Les cauchemars sont revenus.
Presque trois mois sans. J'avais commencé à prendre goût à ces nuits paisibles. J'avais espoir que les cauchemars disparaitraient en même temps que leurs affreux évènements. Pourtant ce matin, alors que deux heures venaient de sonner, j'ai eu l'impression que jamais les souvenirs n'avaient été aussi limpides.

Les mauvais rêves ont commencé juste après sa mort et ont continué de me rendre visite au moins une fois par semaine, toute l'année durant. C'était généralement le même, je connaissais donc par cœur sa débouchée. Pourtant, je hurlais toujours à la mort.
Je me débattais dans mon lit en criant, attendant désespérément que mes parents me secouent pour me réveiller et me libérer de cet enfer. Il m'arrivait de pleurer parfois, c'est comme ça que j'ai appris que pleurer dans son sommeil était possible.
Mon père arrivait généralement le premier, il était plus vif que ma mère. Cependant, je peux parier que cette dernière éprouvait une certaine réticence à se lever en m'entendant crier. Mes hurlements ne faisaient que lui faire remémorer. Je suis sûre que ça lui permettait de vivre mon cauchemar.
Dès lors où ils me touchaient, il ne me fallait pas plus de cinq secondes pour me réveiller. Puis la maison retombait dans un calme olympien. Je buvais de l'eau, changeais mes draps ainsi que mon pyjama, trempés tous deux de sueur. Il m'arrivait de filer à la douche ou de finir devant la télé, tant j'avais peur de refermer les yeux. Lorsque le ciel était clément avec moi, il suffisait que l'un de mes parents se couche à mes côtés pour que je me rendorme. Ces nuits-là étaient les meilleures parmi les pires.
En grandissant, les cauchemars se sont espacés dans le temps. J'ai peu à peu arrêté de crier. Je ne voulais pas que mes parents voient que les rêves continuaient et que je ne m'en sortais pas. Je ne voulais pas qu'eux même s'enfoncent également. Leur peine était si grande, je ne voulais pas l'aggraver. 
Ce genre de terreur nocturne ne s'invite plus avec la même assiduité dans mes nuits. Mais elle n'en reste pas moins éprouvante, bien que cinq ans se soient écoulés depuis. Je ne cesse de me demander si au bout d'un moment elles partiront. Si elles s'effaceront, comme Camille. Brutalement et du jour au lendemain. 
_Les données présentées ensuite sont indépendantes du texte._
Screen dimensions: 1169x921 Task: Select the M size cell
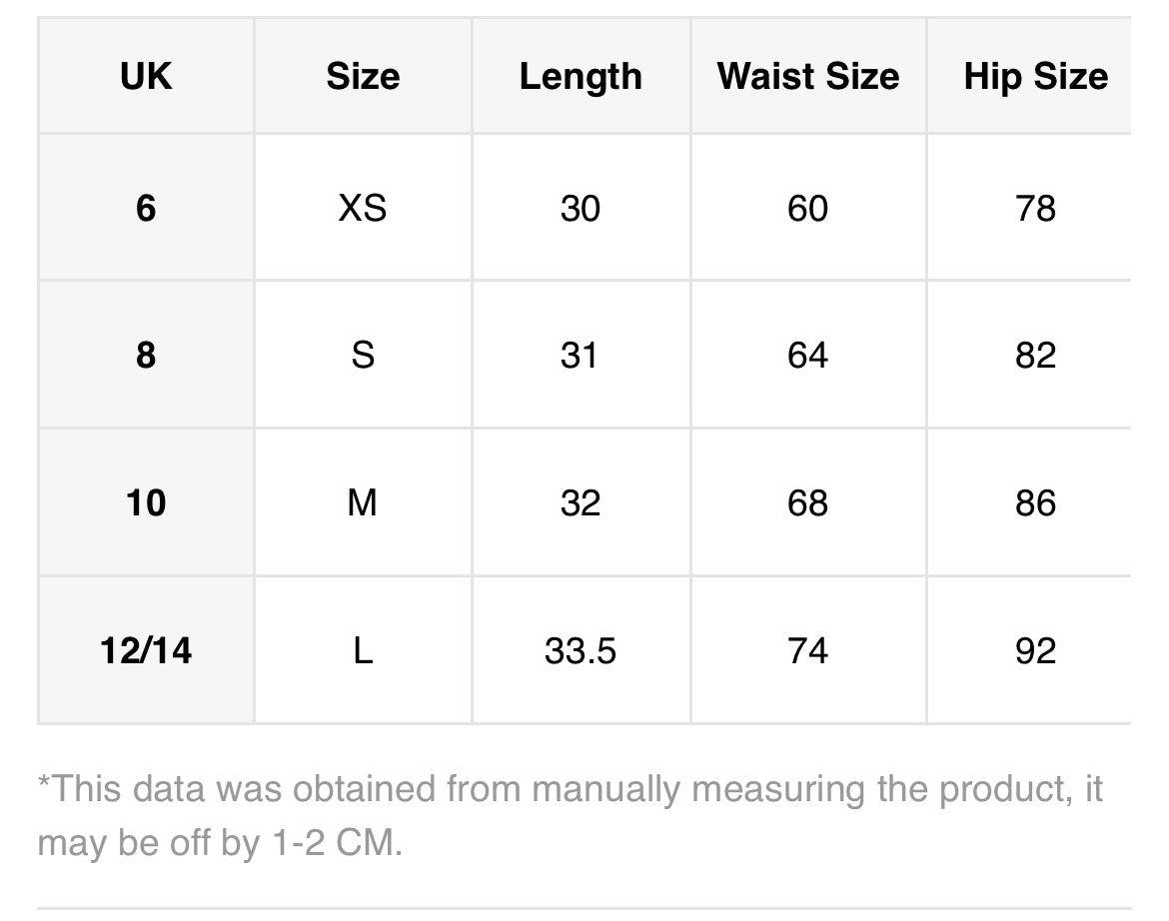(x=363, y=502)
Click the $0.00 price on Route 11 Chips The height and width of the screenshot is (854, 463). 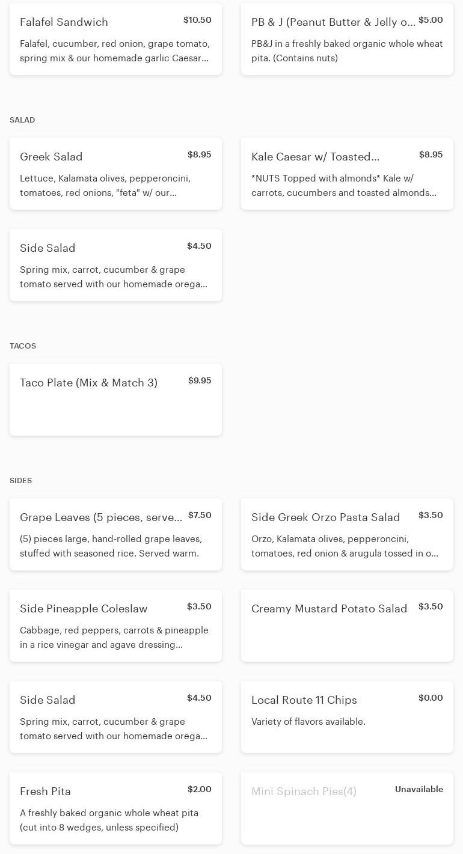coord(431,698)
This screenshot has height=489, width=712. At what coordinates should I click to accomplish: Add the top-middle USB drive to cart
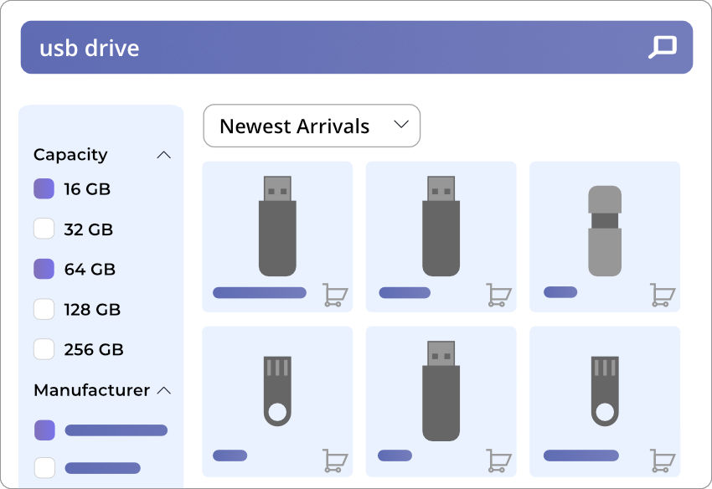499,295
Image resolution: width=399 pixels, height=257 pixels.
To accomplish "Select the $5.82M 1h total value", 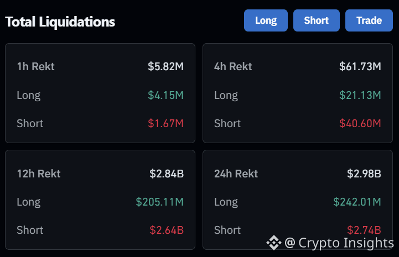I will pyautogui.click(x=165, y=67).
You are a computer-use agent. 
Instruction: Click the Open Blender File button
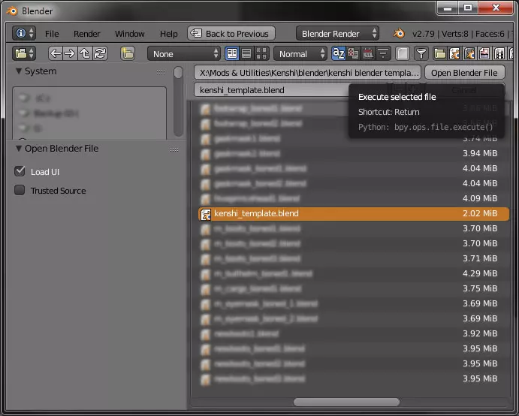coord(464,73)
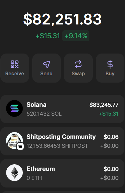This screenshot has width=125, height=193.
Task: Tap the Send button label
Action: (x=47, y=74)
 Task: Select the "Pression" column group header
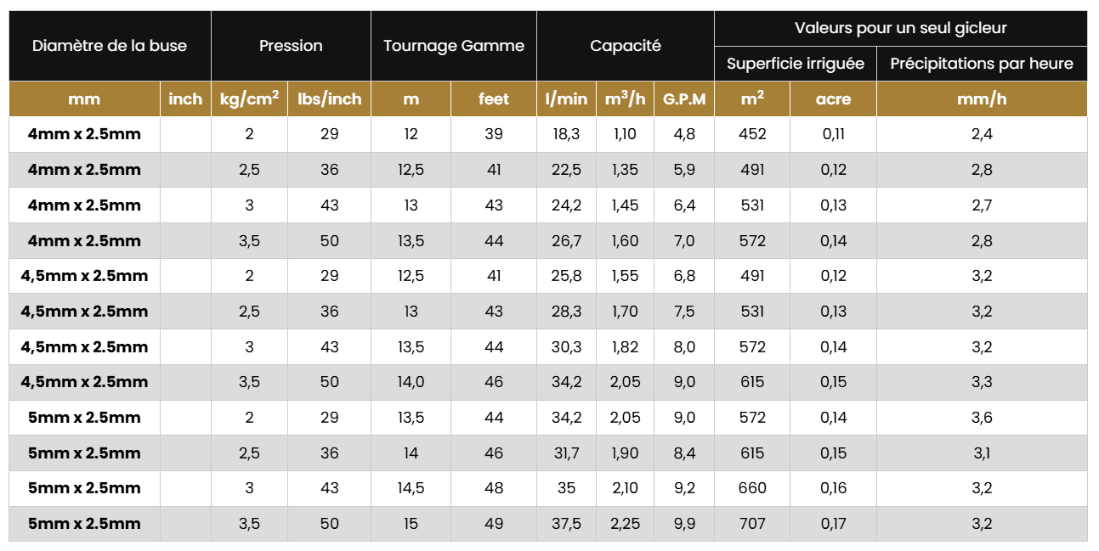[x=291, y=46]
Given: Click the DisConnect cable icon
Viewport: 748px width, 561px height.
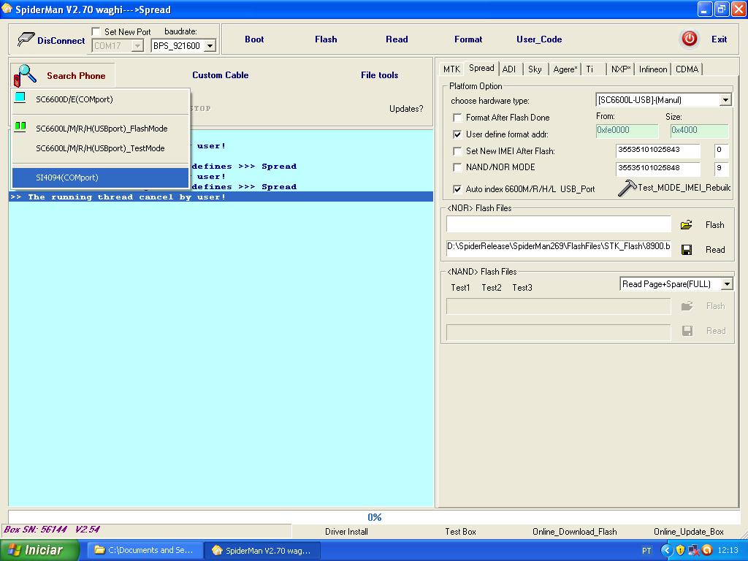Looking at the screenshot, I should coord(26,39).
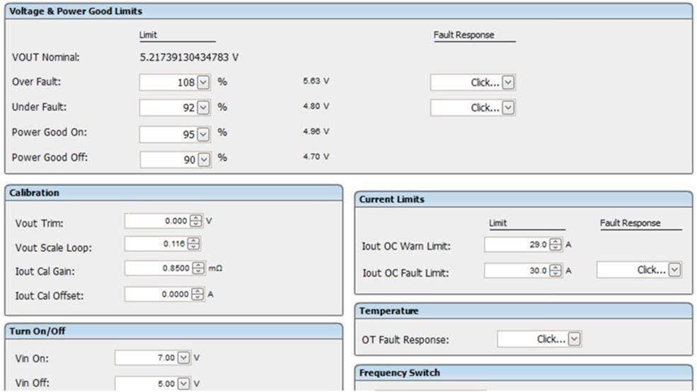Expand the Power Good On dropdown
697x392 pixels.
pyautogui.click(x=203, y=134)
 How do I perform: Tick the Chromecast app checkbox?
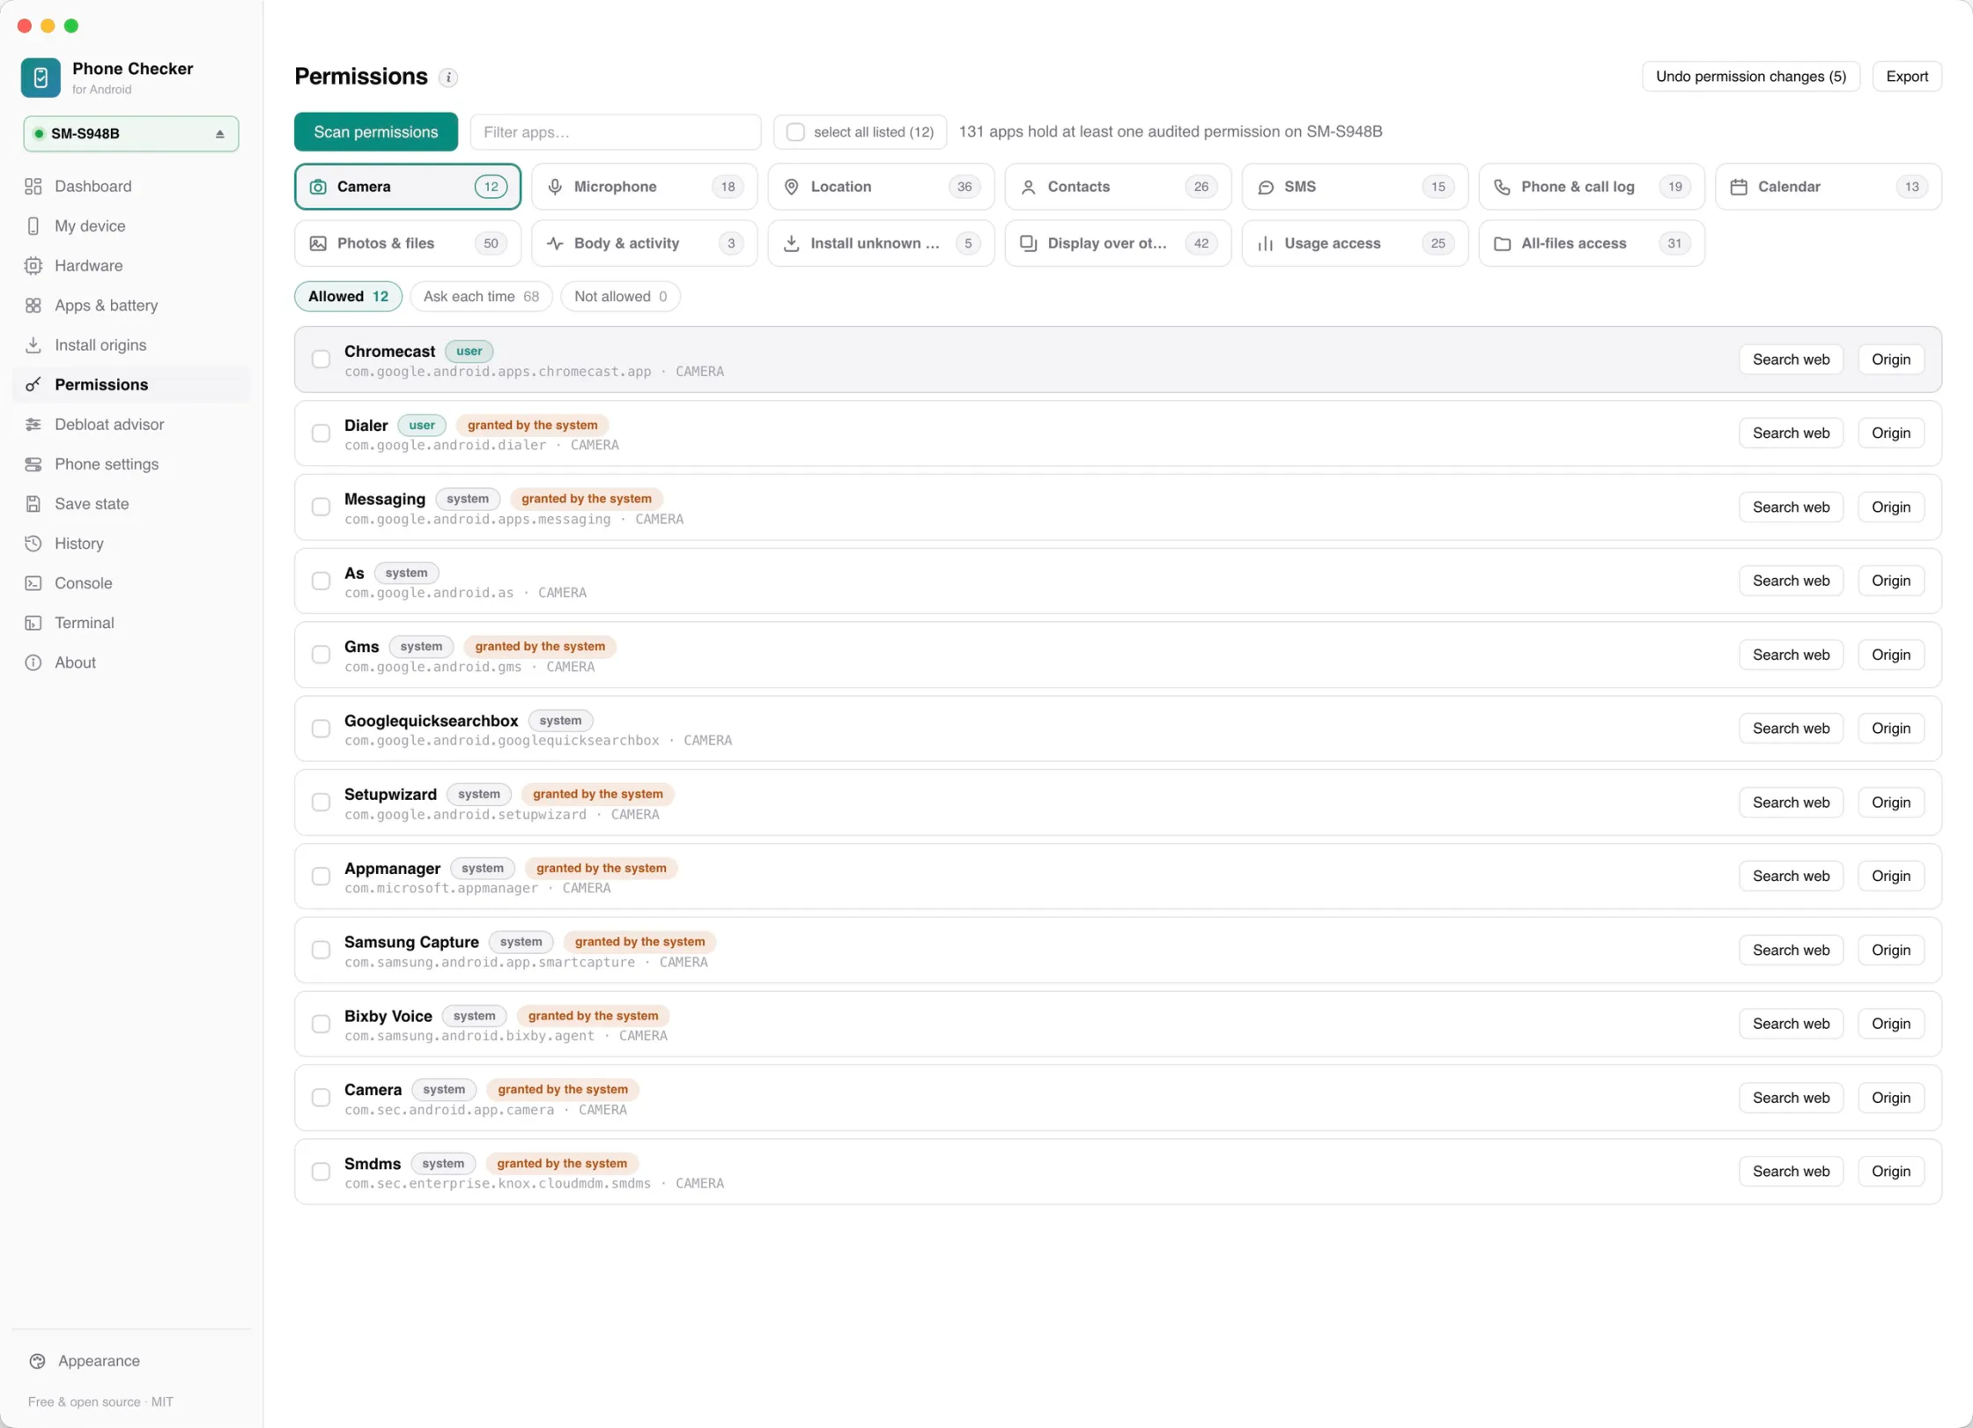(321, 359)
Je repousse l'idée que ce cauchemar est du à mon retour au conservatoire et ordonne à mes maigres jambes d'avancer jusqu'à la salle de bain. Chaque mouvement me demande une énergie considérable. Je suis restée éveillée quatre heures, je n'ai retrouvé le sommeil qu'au petit matin. Je prends l'initiative de mettre la température de l'eau de ma douche à un niveau bas, pour tenter de me réveiller et m'empêcher de rester trop longtemps dans la cabine. 

Je descends à la cuisine, jean et sweat à capuche sur le dos, n'ayant aucune envie de faire le moindre effort sur ma tenue vestimentaire. Je rejoins ma mère assise devant le bar fraichement couvert de mignardises.

-Bonjour chérie.

La dernière fois que je l'ai réveillé remonte à plus de deux ans et demi. Elle doit penser que c'est fini depuis bien longtemps. Il faut qu'elle le pense. 

***

-Le XVIIIe siècle, ce qui correspond donc à quel mouvement de la littérature britannique ? Marylou ?

Je relève la tête de mon cahier, nonchalamment et elle me lance un regard désapprobateur.

-Le romantisme ?

-Victorien voyons. Tu n'es pas dans ton assiette aujourd'hui, constate mademoiselle David, quelque peu amusé.

Sans blagues.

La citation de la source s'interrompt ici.